I am trying to prove the following
Given a function $f:\Bbb{R}^2\to \Bbb{R}^2$ whose second derivatives are continuous, $$\frac{\partial^2 f}{\partial x\partial y}=\frac{\partial^2 f}{\partial y\partial x}$$
I am aware that proofs for this are found in most books on multivariable calculus. However, I'm trying to come up with a proof on my own.
My strategy is to basically prove that $$\frac{\partial^2 f}{\partial x\partial y}-\frac{\partial^2 f}{\partial x\partial y}$$ should be equal to $0$. What I did was that I performed a change of variables- let $m=x+y$ and $n=x-y$. Then clearly ${x=\frac{m+n}{2}}$ and $y=\frac{m-n}{2}$. I now found the difference $$\frac{\partial^2 f}{\partial m\partial n}-\frac{\partial^2 f}{\partial n\partial m}$$ As $$\frac{\partial f}{\partial m}=\frac{1}{2}\left(\frac{\partial f}{\partial x}+\frac{\partial f}{\partial y}\right)$$ and $$\frac{\partial f}{\partial n}=\frac{1}{2}\left(\frac{\partial f}{\partial x}-\frac{\partial f}{\partial y}\right)$$ we see that $$\frac{\partial^2 f}{\partial m\partial n}-\frac{\partial^2 f}{\partial n\partial m}=\frac{1}{2}\left(\frac{\partial^2 f}{\partial x\partial y}-\frac{\partial^2 f}{\partial y\partial x}\right)$$
My aim would then be this: To prove that $$\frac{\partial^2 f}{\partial m\partial n}-\frac{\partial^2 f}{\partial n\partial m}=\left(\frac{\partial^2 f}{\partial x\partial y}-\frac{\partial^2 f}{\partial y\partial x}\right)$$ Clearly this is only possible if $\left(\frac{\partial^2 f}{\partial x\partial y}-\frac{\partial^2 f}{\partial y\partial x}\right)=0$, as $\frac{1}{2}\left(\frac{\partial^2 f}{\partial x\partial y}-\frac{\partial^2 f}{\partial y\partial x}\right)=\left(\frac{\partial^2 f}{\partial x\partial y}-\frac{\partial^2 f}{\partial y\partial x}\right)$ if and only if $\left(\frac{\partial^2 f}{\partial x\partial y}-\frac{\partial^2 f}{\partial y\partial x}\right)=0$.

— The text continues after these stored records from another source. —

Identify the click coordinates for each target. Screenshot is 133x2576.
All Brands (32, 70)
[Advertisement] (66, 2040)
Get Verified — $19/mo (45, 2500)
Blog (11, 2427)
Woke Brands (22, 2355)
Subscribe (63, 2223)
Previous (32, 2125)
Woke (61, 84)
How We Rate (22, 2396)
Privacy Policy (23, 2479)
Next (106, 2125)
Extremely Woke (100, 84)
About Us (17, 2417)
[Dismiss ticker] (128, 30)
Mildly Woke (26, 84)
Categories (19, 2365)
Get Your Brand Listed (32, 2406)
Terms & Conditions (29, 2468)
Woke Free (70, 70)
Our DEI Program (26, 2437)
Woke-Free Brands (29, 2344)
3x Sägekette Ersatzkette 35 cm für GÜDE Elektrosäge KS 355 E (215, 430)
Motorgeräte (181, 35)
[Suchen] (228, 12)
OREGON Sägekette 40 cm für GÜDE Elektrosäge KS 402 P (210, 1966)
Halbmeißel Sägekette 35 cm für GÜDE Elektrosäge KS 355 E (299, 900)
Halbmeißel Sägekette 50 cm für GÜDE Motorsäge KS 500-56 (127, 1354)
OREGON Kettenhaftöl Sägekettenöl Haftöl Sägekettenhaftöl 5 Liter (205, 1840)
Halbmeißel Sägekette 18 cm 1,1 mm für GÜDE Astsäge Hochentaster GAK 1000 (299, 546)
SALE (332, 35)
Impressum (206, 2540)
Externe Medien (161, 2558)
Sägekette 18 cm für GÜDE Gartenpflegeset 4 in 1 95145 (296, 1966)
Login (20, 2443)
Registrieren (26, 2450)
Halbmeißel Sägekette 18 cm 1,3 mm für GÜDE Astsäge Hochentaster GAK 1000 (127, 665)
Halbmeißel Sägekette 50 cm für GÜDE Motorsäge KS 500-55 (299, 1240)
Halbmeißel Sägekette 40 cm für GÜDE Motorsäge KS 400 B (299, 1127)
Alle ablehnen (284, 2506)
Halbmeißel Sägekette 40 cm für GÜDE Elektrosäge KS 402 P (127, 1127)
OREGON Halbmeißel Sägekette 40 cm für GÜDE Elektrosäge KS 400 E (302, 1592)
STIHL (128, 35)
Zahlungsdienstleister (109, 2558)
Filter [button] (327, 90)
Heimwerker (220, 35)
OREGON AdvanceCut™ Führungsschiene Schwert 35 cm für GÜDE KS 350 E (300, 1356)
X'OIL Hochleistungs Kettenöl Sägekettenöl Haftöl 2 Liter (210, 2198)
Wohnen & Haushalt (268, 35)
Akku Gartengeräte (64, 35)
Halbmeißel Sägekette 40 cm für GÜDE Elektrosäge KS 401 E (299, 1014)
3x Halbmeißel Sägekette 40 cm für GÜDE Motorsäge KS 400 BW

Is this a viable strategy? Does anyone know why $$\frac{\partial^2 f}{\partial m\partial n}-\frac{\partial^2 f}{\partial n\partial m}=\left(\frac{\partial^2 f}{\partial x\partial y}-\frac{\partial^2 f}{\partial y\partial x}\right)$$ without assuming the result we are trying to prove?